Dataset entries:
....

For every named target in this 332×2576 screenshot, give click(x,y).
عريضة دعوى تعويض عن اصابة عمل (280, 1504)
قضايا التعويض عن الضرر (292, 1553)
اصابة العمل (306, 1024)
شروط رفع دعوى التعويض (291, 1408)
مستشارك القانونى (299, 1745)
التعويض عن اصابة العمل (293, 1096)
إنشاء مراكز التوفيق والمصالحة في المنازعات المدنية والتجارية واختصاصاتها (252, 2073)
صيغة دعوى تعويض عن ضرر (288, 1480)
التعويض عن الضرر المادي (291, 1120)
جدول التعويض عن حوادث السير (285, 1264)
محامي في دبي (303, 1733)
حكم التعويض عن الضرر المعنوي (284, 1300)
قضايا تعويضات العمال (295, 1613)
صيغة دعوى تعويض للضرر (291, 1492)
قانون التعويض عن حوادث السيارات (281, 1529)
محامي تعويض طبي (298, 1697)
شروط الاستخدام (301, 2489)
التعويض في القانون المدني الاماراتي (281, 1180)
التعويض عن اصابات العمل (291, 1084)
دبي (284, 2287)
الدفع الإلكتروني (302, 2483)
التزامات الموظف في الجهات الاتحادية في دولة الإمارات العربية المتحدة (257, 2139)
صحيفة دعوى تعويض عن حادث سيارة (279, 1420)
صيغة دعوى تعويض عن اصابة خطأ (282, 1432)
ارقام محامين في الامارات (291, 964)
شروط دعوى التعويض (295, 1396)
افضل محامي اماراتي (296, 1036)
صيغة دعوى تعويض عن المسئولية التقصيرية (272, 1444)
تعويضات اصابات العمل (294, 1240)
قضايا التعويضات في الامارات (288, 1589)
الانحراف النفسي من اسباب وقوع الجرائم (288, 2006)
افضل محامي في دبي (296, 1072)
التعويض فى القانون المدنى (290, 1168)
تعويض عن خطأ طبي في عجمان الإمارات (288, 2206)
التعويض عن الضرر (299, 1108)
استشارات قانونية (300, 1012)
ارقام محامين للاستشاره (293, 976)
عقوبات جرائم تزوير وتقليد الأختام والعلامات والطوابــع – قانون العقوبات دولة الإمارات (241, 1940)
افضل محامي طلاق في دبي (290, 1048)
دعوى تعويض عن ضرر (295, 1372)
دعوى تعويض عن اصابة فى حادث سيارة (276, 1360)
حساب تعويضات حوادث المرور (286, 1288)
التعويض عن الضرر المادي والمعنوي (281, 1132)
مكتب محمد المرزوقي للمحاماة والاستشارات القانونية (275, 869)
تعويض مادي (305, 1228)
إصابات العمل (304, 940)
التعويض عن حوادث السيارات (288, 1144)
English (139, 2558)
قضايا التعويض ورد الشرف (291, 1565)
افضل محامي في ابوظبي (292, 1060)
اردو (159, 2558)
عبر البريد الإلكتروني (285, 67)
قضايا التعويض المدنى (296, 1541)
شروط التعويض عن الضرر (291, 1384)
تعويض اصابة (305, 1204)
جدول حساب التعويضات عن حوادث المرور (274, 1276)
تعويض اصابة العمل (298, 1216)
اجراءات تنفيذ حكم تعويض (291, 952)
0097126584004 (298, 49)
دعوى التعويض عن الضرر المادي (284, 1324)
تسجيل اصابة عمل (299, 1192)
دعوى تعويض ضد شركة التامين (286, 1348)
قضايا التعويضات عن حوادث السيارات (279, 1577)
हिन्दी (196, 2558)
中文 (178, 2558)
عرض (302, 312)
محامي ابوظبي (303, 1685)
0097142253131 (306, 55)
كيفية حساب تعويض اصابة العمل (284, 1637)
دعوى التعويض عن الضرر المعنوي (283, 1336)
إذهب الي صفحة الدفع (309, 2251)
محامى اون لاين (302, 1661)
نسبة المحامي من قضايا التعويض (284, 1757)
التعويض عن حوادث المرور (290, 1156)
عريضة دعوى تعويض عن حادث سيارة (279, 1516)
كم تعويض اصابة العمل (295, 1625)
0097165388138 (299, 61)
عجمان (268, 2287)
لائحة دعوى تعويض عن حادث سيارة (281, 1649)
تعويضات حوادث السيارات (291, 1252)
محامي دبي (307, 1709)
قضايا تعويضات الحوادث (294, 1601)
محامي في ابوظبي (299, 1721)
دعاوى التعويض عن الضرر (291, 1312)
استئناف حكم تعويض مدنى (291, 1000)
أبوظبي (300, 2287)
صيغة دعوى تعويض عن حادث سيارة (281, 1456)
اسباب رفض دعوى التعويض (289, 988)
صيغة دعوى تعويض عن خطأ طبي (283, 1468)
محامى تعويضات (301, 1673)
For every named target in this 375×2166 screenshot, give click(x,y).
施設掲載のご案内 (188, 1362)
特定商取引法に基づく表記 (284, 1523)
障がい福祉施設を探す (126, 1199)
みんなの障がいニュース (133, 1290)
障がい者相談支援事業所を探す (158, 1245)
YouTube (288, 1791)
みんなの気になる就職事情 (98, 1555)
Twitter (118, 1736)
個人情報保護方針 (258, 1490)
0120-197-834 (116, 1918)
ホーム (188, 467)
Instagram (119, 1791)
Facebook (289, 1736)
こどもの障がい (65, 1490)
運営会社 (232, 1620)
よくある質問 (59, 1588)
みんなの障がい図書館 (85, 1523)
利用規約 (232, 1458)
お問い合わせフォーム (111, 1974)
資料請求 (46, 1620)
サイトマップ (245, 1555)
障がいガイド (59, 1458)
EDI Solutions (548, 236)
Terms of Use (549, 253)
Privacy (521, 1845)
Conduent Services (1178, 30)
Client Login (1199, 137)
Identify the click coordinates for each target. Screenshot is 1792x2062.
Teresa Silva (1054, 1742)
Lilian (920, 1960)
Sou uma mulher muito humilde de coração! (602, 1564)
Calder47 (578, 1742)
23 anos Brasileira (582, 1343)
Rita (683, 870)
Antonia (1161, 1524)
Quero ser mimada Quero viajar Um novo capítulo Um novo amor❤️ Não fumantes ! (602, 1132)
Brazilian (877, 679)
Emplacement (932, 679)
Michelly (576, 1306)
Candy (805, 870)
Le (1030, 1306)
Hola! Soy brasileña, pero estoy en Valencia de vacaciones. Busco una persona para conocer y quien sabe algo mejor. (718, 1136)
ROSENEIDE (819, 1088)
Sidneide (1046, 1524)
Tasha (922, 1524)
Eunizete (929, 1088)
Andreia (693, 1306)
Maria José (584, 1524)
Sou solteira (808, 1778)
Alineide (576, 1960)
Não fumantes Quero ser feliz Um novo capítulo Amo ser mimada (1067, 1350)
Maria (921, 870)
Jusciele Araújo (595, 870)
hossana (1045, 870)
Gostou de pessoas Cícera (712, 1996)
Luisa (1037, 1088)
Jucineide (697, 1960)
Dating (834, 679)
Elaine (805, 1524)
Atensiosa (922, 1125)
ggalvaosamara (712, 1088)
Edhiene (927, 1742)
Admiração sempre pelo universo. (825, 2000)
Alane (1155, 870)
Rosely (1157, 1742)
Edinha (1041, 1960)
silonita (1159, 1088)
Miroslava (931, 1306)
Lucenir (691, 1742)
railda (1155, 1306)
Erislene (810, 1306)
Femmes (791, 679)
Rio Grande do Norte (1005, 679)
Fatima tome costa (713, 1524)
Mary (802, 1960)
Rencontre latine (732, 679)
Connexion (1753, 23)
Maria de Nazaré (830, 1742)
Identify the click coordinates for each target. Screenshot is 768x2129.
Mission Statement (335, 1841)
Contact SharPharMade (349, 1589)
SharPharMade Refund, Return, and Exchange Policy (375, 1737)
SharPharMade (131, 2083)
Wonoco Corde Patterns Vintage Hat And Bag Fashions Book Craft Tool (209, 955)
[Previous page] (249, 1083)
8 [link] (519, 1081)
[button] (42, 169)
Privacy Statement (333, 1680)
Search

....

▸ **What is required**: Every line containing the string "المادي" is required; copy each such line from the data.

▸ **Exercise result**:
التعويض عن الضرر المادي (291, 1120)
التعويض عن الضرر المادي والمعنوي (281, 1132)
دعوى التعويض عن الضرر المادي (284, 1324)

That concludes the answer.